───── Supplied material
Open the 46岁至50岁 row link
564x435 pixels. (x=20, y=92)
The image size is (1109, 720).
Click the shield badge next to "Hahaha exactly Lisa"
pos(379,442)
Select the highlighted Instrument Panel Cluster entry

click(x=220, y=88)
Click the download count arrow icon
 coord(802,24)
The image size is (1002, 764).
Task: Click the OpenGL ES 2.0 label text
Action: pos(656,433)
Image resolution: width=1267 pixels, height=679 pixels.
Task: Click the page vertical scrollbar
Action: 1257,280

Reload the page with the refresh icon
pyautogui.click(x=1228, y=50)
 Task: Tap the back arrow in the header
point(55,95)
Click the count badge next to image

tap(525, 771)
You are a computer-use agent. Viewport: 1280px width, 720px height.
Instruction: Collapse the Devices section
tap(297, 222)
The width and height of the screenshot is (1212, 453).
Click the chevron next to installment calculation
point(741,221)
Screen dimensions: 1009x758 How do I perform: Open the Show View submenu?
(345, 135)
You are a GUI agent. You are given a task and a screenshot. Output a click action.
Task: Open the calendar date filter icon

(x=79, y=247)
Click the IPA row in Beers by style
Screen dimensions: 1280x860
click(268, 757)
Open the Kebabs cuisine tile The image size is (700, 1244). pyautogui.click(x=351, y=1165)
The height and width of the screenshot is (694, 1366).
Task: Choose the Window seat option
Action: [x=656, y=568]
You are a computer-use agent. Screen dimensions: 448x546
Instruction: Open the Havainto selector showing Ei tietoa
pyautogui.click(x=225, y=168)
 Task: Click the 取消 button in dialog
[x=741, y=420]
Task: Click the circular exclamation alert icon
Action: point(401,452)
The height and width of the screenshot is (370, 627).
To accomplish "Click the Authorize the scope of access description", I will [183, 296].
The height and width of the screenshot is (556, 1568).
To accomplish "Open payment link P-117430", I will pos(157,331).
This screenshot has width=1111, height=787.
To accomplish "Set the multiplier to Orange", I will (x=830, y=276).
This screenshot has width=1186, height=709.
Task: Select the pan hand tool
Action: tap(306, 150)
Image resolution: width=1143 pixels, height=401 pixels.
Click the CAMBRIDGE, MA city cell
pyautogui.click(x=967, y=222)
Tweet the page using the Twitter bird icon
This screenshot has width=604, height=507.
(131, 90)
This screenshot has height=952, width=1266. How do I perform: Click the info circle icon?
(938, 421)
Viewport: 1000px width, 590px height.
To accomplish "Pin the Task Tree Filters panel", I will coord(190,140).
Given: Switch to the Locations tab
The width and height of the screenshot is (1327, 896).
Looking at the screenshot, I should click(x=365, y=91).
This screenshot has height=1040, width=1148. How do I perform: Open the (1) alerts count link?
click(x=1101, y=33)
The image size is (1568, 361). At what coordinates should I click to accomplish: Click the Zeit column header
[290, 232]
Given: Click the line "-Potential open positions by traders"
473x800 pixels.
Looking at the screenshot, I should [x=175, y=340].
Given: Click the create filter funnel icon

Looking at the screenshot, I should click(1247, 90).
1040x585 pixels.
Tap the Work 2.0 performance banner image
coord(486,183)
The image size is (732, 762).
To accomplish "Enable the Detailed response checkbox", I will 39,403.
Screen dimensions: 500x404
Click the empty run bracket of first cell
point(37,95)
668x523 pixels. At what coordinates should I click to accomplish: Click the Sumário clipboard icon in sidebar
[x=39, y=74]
──────────
Task objective:
Please convert all the records above into a Markdown table with two columns, Row and Line. Put each line's number under Row and the line itself under Line, and skip blank lines.

Final result:
| Row | Line |
|---|---|
| 1 | Open the 46岁至50岁 row link |
| 2 | 564x435 pixels. (x=20, y=92) |
| 3 | The image size is (1109, 720). |
| 4 | Click the shield badge next to "Hahaha exactly Lisa" |
| 5 | pos(379,442) |
| 6 | Select the highlighted Instrument Panel Cluster entry |
| 7 | click(x=220, y=88) |
| 8 | Click the download count arrow icon |
| 9 |  coord(802,24) |
| 10 | The image size is (1002, 764). |
| 11 | Task: Click the OpenGL ES 2.0 label text |
| 12 | Action: pos(656,433) |
| 13 | Image resolution: width=1267 pixels, height=679 pixels. |
| 14 | Task: Click the page vertical scrollbar |
| 15 | Action: 1257,280 |
| 16 | Reload the page with the refresh icon |
| 17 | pyautogui.click(x=1228, y=50) |
| 18 |  Task: Tap the back arrow in the header |
| 19 | point(55,95) |
| 20 | Click the count badge next to image |
| 21 | tap(525, 771) |
| 22 | You are a computer-use agent. Viewport: 1280px width, 720px height. |
| 23 | Instruction: Collapse the Devices section |
| 24 | tap(297, 222) |
| 25 | The width and height of the screenshot is (1212, 453). |
| 26 | Click the chevron next to installment calculation |
| 27 | point(741,221) |
| 28 | Screen dimensions: 1009x758 How do I perform: Open the Show View submenu? |
| 29 | (345, 135) |
| 30 | You are a GUI agent. You are given a task and a screenshot. Output a click action. |
| 31 | Task: Open the calendar date filter icon |
| 32 | (x=79, y=247) |
| 33 | Click the IPA row in Beers by style |
| 34 | Screen dimensions: 1280x860 |
| 35 | click(268, 757) |
| 36 | Open the Kebabs cuisine tile The image size is (700, 1244). pyautogui.click(x=351, y=1165) |
| 37 | The height and width of the screenshot is (694, 1366). |
| 38 | Task: Choose the Window seat option |
| 39 | Action: [x=656, y=568] |
| 40 | You are a computer-use agent. Screen dimensions: 448x546 |
| 41 | Instruction: Open the Havainto selector showing Ei tietoa |
| 42 | pyautogui.click(x=225, y=168) |
| 43 |  Task: Click the 取消 button in dialog |
| 44 | [x=741, y=420] |
| 45 | Task: Click the circular exclamation alert icon |
| 46 | Action: point(401,452) |
| 47 | The height and width of the screenshot is (370, 627). |
| 48 | To accomplish "Click the Authorize the scope of access description", I will [183, 296]. |
| 49 | The height and width of the screenshot is (556, 1568). |
| 50 | To accomplish "Open payment link P-117430", I will pos(157,331). |
| 51 | This screenshot has width=1111, height=787. |
| 52 | To accomplish "Set the multiplier to Orange", I will (x=830, y=276). |
| 53 | This screenshot has width=1186, height=709. |
| 54 | Task: Select the pan hand tool |
| 55 | Action: tap(306, 150) |
| 56 | Image resolution: width=1143 pixels, height=401 pixels. |
| 57 | Click the CAMBRIDGE, MA city cell |
| 58 | pyautogui.click(x=967, y=222) |
| 59 | Tweet the page using the Twitter bird icon |
| 60 | This screenshot has width=604, height=507. |
| 61 | (131, 90) |
| 62 | This screenshot has height=952, width=1266. How do I perform: Click the info circle icon? |
| 63 | (938, 421) |
| 64 | Viewport: 1000px width, 590px height. |
| 65 | To accomplish "Pin the Task Tree Filters panel", I will coord(190,140). |
| 66 | Given: Switch to the Locations tab |
| 67 | The width and height of the screenshot is (1327, 896). |
| 68 | Looking at the screenshot, I should click(x=365, y=91). |
| 69 | This screenshot has height=1040, width=1148. How do I perform: Open the (1) alerts count link? |
| 70 | click(x=1101, y=33) |
| 71 | The image size is (1568, 361). At what coordinates should I click to accomplish: Click the Zeit column header |
| 72 | [290, 232] |
| 73 | Given: Click the line "-Potential open positions by traders" |
| 74 | 473x800 pixels. |
| 75 | Looking at the screenshot, I should [x=175, y=340]. |
| 76 | Given: Click the create filter funnel icon |
| 77 | Looking at the screenshot, I should click(1247, 90). |
| 78 | 1040x585 pixels. |
| 79 | Tap the Work 2.0 performance banner image |
| 80 | coord(486,183) |
| 81 | The image size is (732, 762). |
| 82 | To accomplish "Enable the Detailed response checkbox", I will 39,403. |
| 83 | Screen dimensions: 500x404 |
| 84 | Click the empty run bracket of first cell |
| 85 | point(37,95) |
| 86 | 668x523 pixels. At what coordinates should I click to accomplish: Click the Sumário clipboard icon in sidebar |
| 87 | [x=39, y=74] |